Provided material -
Content starts

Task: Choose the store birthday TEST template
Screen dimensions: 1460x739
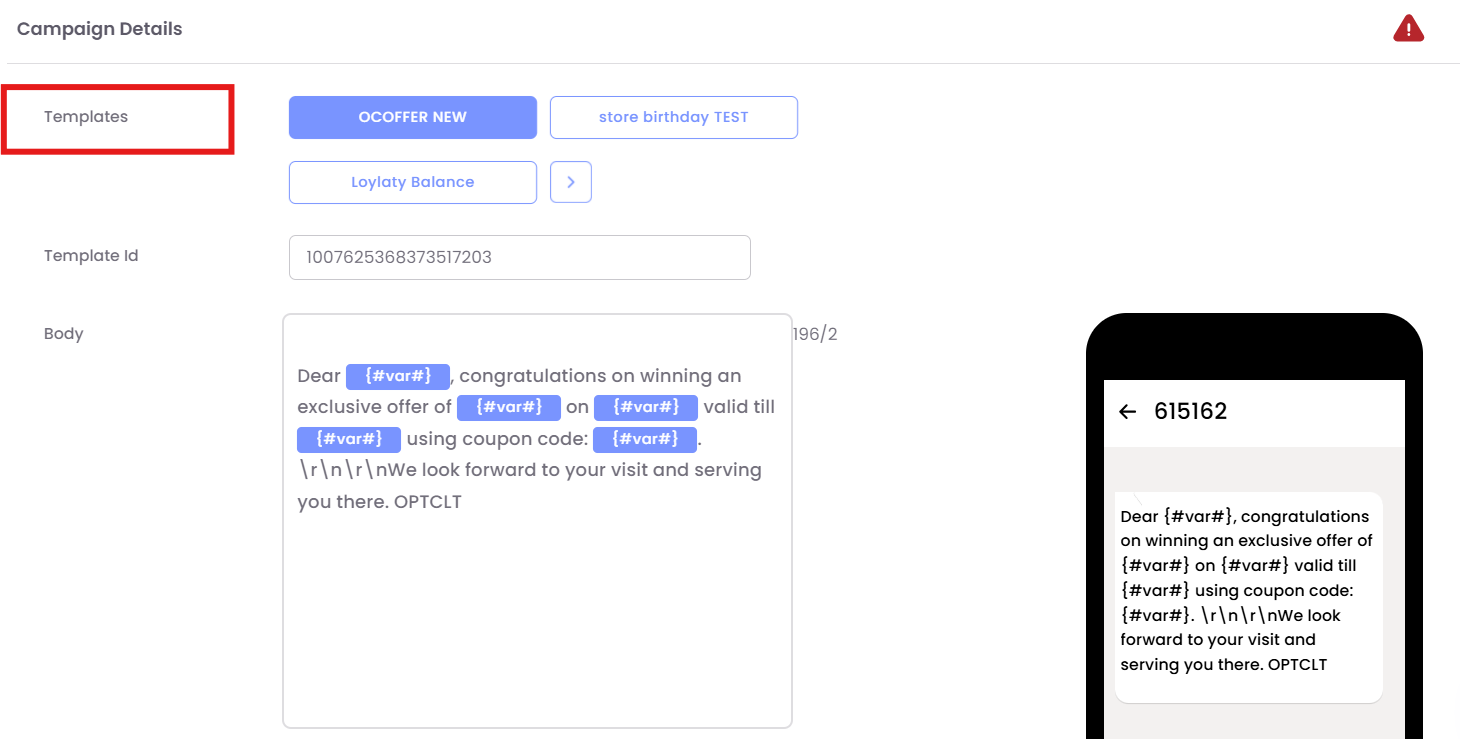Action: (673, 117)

Content ends
Content starts

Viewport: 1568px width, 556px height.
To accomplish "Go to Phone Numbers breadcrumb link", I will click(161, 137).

Content ends
Content starts

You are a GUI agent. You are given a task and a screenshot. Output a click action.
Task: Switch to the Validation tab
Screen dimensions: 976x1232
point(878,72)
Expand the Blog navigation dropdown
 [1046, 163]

Content ends

Exercise goal -
For the string "click", report how many lines of the records contain it, giving the number only.

Your solution -
2